Kees, Christopher E Christopher.E.Kees at usace.army.mil
Sat Sep 6 10:57:07 CDT 2008


Hi,

I'm interested in these types of Shur complement preconditioners as well. I
had stopped working with petsc-dev some time back because I wasn't using new
functionality. Would this be a good time to start working with petsc-dev in
order to start testing these? I'm primarily interested in stokes and
navier-stokes type systems but also have some other coupled systems that an
"operator-split" preconditioner should work well on.

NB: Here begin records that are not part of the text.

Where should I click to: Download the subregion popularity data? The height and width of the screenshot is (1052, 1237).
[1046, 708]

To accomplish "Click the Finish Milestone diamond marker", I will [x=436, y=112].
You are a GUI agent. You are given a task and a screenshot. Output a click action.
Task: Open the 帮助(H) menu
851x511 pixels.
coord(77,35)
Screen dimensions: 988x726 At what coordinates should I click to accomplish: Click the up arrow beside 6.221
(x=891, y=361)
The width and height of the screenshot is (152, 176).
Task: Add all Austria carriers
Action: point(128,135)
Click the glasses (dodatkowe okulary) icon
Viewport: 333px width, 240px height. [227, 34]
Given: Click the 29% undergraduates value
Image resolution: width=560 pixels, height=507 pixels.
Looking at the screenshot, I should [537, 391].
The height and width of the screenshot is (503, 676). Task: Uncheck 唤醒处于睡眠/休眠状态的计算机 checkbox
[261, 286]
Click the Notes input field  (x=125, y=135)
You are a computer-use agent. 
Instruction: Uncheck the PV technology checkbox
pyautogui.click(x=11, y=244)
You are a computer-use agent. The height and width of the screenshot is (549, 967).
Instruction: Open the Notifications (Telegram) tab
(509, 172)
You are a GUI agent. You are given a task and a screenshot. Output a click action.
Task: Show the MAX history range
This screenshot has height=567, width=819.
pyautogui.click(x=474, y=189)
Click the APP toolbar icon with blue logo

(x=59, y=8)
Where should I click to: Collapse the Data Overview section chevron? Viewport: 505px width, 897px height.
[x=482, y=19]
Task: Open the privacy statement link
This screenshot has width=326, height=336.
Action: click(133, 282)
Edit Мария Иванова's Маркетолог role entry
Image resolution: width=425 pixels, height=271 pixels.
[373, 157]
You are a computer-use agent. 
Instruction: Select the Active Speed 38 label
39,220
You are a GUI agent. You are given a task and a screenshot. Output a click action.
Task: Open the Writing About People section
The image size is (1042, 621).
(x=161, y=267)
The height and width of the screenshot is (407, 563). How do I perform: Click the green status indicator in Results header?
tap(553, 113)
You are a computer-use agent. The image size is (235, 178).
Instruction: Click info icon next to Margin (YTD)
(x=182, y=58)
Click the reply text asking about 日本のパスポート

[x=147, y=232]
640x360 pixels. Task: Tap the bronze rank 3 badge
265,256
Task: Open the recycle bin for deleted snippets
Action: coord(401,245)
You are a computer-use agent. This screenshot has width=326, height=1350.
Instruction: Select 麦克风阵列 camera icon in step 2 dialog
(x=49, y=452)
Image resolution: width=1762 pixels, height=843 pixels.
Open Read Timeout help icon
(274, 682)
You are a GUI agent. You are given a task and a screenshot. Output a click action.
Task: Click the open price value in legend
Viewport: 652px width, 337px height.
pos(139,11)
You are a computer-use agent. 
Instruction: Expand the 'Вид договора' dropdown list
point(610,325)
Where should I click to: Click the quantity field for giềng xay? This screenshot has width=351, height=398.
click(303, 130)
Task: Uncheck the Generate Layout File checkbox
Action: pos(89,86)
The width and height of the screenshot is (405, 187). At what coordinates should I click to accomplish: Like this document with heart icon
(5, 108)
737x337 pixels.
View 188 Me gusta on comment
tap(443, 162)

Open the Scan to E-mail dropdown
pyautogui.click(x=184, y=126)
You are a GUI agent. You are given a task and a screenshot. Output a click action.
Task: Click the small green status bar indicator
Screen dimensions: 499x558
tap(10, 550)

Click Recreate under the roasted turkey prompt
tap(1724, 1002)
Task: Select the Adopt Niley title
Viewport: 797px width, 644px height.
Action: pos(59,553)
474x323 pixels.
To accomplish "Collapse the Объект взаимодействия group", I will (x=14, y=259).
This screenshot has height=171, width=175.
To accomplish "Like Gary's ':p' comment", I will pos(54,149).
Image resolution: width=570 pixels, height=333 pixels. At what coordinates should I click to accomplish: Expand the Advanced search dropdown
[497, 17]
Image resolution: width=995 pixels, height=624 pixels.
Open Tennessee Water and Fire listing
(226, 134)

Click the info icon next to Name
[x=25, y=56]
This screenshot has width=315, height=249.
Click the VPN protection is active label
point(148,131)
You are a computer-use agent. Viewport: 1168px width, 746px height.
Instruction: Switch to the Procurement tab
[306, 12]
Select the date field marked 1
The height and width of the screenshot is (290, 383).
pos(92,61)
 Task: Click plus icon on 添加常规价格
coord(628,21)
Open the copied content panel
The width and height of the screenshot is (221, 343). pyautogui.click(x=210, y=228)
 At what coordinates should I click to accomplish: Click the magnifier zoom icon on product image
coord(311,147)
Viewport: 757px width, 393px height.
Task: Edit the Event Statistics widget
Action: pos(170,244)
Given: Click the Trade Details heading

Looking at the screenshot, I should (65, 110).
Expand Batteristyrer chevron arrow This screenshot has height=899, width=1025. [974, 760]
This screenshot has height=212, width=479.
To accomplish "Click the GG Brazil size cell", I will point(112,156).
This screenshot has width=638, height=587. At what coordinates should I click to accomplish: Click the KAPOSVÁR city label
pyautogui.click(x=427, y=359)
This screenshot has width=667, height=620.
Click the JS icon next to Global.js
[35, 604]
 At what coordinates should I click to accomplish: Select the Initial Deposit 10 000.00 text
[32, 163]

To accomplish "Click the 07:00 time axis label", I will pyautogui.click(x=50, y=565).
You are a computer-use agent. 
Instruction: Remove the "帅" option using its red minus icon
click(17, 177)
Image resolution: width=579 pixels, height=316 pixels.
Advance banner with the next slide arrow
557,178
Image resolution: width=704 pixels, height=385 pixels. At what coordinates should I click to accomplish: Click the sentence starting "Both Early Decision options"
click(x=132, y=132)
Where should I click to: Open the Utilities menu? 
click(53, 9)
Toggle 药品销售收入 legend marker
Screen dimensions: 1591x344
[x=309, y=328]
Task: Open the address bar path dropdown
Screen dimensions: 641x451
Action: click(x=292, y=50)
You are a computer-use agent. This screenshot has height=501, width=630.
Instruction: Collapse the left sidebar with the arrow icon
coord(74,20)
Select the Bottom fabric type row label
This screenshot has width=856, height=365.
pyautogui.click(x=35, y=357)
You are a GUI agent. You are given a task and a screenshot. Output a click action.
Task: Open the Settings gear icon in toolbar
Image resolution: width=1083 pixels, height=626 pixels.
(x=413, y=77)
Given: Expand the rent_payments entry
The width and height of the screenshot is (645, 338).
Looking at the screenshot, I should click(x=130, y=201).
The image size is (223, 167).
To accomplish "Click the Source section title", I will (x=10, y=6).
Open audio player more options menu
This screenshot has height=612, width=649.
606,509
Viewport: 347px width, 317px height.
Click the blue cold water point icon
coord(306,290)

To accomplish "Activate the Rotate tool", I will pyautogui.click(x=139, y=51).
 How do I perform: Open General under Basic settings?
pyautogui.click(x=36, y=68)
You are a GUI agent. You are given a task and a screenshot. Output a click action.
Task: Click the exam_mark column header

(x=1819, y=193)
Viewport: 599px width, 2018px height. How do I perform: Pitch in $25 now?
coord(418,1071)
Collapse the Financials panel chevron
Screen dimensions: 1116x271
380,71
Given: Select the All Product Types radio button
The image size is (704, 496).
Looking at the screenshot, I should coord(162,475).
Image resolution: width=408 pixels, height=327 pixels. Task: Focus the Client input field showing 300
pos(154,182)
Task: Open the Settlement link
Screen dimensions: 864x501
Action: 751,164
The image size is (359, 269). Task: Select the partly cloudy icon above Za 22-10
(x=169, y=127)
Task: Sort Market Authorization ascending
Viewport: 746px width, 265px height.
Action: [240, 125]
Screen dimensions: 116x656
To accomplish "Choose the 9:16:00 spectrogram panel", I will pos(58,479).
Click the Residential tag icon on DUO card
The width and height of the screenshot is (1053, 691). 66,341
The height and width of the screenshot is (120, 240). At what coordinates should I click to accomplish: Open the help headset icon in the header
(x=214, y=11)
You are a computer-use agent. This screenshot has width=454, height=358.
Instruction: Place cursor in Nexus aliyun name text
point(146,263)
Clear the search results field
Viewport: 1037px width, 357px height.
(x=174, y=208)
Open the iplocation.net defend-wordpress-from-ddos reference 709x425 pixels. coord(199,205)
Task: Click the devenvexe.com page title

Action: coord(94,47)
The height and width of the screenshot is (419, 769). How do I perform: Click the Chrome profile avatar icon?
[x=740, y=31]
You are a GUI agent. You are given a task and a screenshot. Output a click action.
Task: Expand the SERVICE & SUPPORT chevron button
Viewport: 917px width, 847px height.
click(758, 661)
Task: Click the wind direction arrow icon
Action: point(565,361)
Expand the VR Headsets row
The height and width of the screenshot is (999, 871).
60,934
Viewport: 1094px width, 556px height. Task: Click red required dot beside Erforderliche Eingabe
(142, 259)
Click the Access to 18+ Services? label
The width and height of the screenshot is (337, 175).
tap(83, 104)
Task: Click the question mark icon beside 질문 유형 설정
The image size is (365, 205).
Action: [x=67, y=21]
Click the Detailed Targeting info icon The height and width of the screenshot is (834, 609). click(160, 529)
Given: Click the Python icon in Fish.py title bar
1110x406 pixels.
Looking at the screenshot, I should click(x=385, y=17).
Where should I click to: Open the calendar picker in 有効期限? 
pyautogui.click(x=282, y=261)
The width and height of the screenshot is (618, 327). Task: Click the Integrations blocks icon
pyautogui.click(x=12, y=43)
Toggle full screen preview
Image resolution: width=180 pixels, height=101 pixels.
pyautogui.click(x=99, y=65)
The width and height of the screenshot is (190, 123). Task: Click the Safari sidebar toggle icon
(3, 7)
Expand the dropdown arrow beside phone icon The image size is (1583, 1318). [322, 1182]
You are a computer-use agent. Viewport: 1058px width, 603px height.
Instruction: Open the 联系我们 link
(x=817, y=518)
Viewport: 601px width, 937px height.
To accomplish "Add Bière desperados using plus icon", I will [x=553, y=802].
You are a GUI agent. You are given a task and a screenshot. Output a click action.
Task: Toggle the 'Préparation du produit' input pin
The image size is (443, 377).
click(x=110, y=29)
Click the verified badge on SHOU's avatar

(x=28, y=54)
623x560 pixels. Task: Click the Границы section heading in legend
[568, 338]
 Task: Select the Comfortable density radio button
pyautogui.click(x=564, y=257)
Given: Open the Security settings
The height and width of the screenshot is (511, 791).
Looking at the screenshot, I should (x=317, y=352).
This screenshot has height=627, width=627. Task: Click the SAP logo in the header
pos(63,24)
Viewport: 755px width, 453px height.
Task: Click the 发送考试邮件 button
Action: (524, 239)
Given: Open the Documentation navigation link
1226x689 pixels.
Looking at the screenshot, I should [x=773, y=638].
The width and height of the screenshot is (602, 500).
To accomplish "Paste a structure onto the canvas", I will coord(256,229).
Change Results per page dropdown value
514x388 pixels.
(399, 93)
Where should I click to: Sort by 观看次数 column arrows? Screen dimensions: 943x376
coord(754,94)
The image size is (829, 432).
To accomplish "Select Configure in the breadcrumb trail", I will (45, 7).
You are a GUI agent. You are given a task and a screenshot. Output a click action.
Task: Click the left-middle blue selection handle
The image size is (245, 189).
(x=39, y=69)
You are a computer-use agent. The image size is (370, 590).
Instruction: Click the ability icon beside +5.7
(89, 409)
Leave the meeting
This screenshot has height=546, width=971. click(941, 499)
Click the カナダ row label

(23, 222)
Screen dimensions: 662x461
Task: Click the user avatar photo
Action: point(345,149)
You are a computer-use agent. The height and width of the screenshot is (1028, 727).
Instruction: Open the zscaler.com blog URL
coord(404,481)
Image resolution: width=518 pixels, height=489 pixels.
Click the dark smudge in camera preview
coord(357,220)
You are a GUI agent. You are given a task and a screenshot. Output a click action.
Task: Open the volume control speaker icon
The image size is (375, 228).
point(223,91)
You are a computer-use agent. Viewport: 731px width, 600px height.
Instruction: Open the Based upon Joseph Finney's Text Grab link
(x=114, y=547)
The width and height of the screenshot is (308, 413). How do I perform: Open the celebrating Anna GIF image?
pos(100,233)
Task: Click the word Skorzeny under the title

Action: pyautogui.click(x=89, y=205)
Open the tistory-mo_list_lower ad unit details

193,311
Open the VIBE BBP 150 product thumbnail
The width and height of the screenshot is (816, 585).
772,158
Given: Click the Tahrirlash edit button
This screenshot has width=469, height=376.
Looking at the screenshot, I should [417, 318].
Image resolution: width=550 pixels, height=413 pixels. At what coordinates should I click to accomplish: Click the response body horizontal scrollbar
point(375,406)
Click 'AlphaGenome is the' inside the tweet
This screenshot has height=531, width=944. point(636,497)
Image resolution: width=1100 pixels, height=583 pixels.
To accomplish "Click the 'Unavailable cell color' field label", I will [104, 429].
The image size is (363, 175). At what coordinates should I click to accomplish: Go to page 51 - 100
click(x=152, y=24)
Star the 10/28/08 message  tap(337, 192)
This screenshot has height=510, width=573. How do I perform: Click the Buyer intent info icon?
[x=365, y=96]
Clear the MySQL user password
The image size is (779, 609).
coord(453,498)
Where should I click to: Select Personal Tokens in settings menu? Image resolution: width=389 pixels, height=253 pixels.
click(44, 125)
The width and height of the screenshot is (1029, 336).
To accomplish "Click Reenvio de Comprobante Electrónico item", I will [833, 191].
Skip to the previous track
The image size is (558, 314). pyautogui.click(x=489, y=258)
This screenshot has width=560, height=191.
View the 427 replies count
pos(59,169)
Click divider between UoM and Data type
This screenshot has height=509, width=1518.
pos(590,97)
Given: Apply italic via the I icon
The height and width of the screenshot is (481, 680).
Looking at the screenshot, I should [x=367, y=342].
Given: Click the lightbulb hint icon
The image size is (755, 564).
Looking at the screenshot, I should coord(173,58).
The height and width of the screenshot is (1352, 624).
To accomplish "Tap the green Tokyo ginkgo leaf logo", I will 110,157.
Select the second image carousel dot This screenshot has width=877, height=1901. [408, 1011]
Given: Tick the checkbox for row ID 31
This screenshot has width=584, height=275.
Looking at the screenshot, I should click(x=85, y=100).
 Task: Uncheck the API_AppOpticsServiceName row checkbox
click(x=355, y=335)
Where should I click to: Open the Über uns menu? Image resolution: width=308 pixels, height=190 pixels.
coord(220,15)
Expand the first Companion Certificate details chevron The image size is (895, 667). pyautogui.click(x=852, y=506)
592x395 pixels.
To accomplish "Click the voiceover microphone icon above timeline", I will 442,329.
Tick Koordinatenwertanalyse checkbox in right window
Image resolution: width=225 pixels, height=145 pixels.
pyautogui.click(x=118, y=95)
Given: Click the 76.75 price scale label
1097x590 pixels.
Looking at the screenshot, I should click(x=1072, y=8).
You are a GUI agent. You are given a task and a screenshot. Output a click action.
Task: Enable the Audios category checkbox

With regard to testing, I am also looking for a solid parallel direct solver
to verify everything from the nonlinear solver up. I have been using superlu
in serial and superlu_dist in parallel (through PETSc) but have noticed some
reduction in accuracy as I go to more processors with superlu_dist. This may
just be a bug in our code, but I thought if I get petsc-dev the new approach
to external direct solvers that Barry mentioned earlier might make it easier
to look at some other direct solvers. Several years ago I got better results
with spooles, but I'd be interested in any current recommendations.

Thanks,
Chris


On 9/5/08 3:56 AM, "Jed Brown" <jed at 59A2.org> wrote:

> I'm happy to see this preconditioner going in.
> 
>   (I   -B inv(A)) ( inv(A)   0    ) (I         0  )
>   (0    I       ) (   0    inv(S) ) (-C inv(A) I  )
> 
>   S = D - C inv(A) B
> 
> There are some modifications that greatly improves the performance in my
> experience.
> 
> First, the `inv(A)' appearing in S need not be the same as the `inv(A)'
> appearing explicitly in the preconditioner.  I notice that these are
> required to be the same in the current implementation.  For instance, 1
> V-cycle of AMG works great inside of S, but I find it is frequently
> better to make the outer `inv(A)' somewhat stronger (this is relatively
> cheap if S is not very well conditioned).
> 
> Also, I have experimented with mixing the full order (matrix-free using
> MatShell) operator with low-order preconditioning blocks.  That is, if
> the global problem is
> 
> J = (A  B)
>     (C  D)
> 
> P = (Ap  Bp)
>     (Cp  Dp)
> 
> defining the Schur complement as
> 
>   S = D - C inv(A) B
> 
> instead of the current
> 
>   S' = Dp - C inv(Ap) B
> 
> where inv(A) is solved using Ap for preconditioning [1].  Note that in
> practice, I usually use -schur_A_ksp_type preonly, but this allows the
> more restrictive formulation to fall out as a special case.
> 
> It is probably important to make it possible to define S in terms of
> either D or Dp.  In my case, I have D available with a fast matrix-free
> application, but with MatMFFD it is much more expensive, hence Dp may be
> preferable.
> 
> [1] Bp,Cp,Dp are not used in this case, though perhaps you would use Dp
> to precondition S (in this case Dp is not an approximation of D which is
> often singular).  It's kind of an awkward hack, but an alternative is for
> assembly code to
> 
>   PetscObjectCompose((PetscObject)Dp,"schur_pc",(PetscObject)Sp)
> 
> where Sp is the mass matrix or whatever.  This way other
> preconditioners would ignore it, but PC_COMPOSITE_SCHUR would use this
> matrix if it was available.
> 
> Just my thoughts, thanks for working on this.